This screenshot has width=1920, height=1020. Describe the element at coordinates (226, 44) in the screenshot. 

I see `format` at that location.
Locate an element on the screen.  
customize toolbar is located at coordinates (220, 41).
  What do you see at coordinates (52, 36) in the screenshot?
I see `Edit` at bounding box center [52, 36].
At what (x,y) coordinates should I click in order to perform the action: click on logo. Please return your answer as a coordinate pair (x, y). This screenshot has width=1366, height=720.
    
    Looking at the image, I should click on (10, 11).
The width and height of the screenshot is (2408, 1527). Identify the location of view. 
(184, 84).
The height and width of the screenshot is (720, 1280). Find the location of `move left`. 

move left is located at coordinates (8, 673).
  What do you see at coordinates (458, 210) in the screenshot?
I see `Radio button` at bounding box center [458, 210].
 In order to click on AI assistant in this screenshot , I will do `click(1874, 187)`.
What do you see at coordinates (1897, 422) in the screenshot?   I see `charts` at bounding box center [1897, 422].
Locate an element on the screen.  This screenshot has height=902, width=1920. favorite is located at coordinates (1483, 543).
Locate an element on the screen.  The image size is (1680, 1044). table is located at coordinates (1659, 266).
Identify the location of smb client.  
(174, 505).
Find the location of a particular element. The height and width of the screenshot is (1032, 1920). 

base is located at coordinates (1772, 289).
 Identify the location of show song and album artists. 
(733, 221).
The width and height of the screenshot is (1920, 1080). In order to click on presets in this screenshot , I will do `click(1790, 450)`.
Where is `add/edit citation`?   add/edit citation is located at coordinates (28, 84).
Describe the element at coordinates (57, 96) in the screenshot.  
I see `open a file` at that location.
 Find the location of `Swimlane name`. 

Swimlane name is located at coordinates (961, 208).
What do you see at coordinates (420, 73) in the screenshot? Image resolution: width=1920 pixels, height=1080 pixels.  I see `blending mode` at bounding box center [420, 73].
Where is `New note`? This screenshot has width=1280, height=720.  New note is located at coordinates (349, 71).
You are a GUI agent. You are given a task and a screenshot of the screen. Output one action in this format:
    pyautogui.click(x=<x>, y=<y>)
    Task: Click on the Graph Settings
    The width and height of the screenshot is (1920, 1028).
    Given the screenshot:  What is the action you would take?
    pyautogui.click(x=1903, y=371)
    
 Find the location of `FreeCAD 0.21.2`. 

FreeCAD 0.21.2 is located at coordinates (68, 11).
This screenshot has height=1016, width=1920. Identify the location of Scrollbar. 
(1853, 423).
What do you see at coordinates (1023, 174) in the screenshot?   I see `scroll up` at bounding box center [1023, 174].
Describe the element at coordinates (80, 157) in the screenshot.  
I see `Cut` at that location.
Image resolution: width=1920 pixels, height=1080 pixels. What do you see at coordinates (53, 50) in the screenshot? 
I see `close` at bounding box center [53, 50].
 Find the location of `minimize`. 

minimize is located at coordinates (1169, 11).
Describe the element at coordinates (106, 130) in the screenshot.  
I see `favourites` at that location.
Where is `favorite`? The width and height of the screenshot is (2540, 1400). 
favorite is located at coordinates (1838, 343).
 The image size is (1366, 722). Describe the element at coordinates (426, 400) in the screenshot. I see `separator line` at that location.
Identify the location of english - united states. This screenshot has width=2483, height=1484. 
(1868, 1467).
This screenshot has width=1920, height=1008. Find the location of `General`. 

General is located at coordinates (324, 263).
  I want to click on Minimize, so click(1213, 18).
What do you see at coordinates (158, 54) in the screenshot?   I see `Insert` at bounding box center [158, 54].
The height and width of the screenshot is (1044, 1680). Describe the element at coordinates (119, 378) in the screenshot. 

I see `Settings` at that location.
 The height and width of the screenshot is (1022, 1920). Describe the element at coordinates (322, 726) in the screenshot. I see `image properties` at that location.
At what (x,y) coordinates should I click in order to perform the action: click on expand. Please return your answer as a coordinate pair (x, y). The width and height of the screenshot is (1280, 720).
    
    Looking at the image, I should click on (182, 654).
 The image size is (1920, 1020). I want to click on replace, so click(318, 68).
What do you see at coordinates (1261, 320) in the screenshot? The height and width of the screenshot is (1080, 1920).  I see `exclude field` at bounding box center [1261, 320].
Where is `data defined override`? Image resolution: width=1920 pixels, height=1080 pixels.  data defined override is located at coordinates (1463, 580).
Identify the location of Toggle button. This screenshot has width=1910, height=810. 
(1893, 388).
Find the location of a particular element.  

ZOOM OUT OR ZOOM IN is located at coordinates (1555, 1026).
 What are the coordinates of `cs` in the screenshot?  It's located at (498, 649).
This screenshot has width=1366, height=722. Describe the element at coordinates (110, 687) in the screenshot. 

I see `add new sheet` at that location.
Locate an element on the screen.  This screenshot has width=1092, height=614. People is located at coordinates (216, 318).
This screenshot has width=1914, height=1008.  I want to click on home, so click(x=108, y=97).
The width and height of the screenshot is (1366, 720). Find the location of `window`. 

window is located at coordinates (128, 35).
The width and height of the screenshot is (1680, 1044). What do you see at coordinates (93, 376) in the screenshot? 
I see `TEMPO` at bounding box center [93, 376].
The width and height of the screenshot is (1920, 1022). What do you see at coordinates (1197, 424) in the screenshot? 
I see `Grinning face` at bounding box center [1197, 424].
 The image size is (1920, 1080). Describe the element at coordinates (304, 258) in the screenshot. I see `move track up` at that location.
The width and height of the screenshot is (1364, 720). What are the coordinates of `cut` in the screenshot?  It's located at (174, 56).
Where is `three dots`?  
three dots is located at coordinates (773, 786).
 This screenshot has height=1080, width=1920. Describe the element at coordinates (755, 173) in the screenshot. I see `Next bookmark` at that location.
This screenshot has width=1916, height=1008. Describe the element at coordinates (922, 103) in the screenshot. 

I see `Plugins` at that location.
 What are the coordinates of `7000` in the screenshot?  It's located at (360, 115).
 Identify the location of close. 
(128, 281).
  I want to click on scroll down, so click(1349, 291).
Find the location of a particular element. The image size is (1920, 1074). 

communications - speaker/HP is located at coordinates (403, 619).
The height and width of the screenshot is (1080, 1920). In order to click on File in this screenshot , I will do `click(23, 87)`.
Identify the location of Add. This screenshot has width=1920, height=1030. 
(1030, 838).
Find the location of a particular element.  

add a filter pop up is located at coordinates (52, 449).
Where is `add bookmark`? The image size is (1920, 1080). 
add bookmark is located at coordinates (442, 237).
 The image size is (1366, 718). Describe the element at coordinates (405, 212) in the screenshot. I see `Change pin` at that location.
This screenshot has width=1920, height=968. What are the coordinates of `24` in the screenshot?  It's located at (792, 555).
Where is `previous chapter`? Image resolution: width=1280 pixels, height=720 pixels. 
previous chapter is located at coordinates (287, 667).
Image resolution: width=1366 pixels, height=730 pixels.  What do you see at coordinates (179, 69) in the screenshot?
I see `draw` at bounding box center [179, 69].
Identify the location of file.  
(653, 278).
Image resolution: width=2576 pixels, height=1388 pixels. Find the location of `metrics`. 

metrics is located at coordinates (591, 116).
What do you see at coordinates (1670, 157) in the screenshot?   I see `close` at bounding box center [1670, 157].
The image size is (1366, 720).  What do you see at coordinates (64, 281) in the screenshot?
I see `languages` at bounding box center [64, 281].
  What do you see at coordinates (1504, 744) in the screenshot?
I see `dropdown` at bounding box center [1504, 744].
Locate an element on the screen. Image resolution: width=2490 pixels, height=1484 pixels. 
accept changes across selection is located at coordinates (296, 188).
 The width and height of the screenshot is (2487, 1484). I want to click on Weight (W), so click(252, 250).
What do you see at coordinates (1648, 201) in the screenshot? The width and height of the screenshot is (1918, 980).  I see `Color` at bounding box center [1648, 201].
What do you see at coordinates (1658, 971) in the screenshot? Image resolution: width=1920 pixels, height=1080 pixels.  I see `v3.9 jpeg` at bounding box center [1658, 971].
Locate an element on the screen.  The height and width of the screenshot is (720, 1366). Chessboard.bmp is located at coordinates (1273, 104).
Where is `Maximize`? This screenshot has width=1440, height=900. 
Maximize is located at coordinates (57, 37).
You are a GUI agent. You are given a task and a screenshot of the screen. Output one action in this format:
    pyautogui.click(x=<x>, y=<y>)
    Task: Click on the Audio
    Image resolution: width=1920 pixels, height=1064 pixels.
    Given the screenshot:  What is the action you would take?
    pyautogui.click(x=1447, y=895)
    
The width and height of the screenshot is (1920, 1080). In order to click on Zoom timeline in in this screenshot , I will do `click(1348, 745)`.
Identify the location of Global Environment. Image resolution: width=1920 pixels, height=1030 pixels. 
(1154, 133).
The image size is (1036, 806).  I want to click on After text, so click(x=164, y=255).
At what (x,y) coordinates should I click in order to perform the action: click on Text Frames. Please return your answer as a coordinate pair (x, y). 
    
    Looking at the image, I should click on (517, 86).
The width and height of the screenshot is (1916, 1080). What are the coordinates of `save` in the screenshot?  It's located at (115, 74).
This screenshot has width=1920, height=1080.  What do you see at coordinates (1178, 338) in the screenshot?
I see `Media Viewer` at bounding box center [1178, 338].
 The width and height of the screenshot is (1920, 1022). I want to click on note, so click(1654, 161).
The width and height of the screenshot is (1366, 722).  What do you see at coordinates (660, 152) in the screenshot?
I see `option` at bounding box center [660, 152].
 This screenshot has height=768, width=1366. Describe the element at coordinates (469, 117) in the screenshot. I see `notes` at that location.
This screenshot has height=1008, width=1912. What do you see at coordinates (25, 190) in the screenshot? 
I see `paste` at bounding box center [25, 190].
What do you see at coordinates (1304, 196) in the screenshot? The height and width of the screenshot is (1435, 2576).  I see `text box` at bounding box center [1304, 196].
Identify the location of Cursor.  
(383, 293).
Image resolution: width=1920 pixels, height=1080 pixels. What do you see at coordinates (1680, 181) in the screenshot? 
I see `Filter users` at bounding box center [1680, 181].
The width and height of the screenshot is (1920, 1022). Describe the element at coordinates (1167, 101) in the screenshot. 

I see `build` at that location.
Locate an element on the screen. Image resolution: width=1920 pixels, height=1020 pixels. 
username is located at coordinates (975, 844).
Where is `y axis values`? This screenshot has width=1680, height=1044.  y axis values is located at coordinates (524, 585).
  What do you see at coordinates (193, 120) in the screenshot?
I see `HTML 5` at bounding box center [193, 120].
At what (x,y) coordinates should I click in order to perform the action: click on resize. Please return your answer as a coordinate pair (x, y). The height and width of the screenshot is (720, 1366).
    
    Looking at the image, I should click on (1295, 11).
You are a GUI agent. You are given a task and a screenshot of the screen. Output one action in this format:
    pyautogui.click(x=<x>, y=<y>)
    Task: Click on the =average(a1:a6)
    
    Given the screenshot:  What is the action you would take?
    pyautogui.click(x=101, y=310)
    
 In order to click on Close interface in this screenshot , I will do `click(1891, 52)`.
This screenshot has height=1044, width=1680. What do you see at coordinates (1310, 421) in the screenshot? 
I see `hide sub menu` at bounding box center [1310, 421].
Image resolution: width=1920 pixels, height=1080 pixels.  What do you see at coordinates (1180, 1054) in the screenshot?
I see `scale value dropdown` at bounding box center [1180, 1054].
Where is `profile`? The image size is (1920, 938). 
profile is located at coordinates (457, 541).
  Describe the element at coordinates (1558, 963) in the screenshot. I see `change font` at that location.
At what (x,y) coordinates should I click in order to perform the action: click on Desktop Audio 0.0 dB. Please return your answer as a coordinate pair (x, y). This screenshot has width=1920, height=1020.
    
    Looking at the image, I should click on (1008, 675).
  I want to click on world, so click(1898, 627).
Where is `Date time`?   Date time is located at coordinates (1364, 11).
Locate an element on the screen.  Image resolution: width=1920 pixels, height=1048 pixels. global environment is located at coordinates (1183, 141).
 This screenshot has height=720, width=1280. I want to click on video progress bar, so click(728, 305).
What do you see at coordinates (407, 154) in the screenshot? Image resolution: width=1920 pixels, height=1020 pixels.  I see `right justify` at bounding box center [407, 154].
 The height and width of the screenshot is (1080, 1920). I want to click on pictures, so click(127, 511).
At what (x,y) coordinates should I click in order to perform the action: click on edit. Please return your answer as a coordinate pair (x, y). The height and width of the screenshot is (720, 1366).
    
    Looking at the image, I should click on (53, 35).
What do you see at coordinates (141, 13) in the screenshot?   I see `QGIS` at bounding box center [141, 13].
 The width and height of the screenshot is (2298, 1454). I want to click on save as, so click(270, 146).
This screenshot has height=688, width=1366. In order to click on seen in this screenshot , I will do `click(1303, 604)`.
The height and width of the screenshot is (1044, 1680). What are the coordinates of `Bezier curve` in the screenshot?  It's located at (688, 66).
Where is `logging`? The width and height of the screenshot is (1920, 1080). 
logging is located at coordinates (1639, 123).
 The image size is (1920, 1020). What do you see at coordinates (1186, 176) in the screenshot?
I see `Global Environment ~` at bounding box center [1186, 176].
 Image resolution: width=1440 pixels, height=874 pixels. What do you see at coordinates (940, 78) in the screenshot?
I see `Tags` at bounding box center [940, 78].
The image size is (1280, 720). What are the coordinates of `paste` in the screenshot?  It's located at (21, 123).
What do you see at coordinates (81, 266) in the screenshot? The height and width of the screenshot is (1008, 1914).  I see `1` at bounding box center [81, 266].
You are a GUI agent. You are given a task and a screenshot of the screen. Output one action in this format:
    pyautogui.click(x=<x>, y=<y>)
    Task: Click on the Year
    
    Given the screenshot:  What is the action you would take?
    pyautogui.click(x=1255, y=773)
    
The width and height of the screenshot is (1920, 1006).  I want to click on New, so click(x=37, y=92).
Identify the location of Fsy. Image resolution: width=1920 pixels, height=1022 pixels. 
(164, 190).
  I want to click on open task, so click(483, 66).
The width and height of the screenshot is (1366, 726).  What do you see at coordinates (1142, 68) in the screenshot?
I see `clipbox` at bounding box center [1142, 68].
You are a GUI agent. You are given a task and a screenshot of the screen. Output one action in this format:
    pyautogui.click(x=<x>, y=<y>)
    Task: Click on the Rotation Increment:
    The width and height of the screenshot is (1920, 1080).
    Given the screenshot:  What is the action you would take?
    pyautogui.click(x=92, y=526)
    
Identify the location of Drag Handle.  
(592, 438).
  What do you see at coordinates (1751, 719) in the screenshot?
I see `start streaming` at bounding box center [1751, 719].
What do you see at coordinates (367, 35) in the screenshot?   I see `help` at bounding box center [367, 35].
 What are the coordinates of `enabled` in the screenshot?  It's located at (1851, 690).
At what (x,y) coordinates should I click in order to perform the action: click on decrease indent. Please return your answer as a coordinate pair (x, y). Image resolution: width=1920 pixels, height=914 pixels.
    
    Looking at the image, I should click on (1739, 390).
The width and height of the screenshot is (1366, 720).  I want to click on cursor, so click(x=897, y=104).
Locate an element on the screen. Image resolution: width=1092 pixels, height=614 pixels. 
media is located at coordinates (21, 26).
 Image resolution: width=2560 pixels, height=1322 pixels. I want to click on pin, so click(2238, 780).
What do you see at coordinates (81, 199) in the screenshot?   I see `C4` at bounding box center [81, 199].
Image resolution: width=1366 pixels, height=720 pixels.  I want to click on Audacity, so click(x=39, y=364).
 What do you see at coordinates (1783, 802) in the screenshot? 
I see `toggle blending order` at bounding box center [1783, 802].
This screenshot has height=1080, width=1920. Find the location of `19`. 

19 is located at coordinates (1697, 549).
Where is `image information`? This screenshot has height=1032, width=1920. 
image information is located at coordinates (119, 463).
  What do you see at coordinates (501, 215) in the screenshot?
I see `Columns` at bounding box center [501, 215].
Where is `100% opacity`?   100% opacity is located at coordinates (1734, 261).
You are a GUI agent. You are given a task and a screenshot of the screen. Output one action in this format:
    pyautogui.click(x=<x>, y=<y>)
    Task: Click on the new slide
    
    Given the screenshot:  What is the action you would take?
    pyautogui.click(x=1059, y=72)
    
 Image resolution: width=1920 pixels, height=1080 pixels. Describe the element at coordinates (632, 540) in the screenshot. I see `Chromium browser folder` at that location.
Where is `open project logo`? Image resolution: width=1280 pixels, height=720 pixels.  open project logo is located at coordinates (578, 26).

**TASK INSTRUCTIONS:**
Replace "Find the location of" with "Locate" in the data from the line with "This screenshot has height=1080, width=1920. Find" to the line with "coordinates (1734, 261).", and give that stretch back with everything else unchanged.

**EXERCISE OUTPUT:**
This screenshot has height=1080, width=1920. Locate `19`. 

19 is located at coordinates (1697, 549).
Where is `image information`? This screenshot has height=1032, width=1920. 
image information is located at coordinates (119, 463).
  What do you see at coordinates (501, 215) in the screenshot?
I see `Columns` at bounding box center [501, 215].
Where is `100% opacity`?   100% opacity is located at coordinates (1734, 261).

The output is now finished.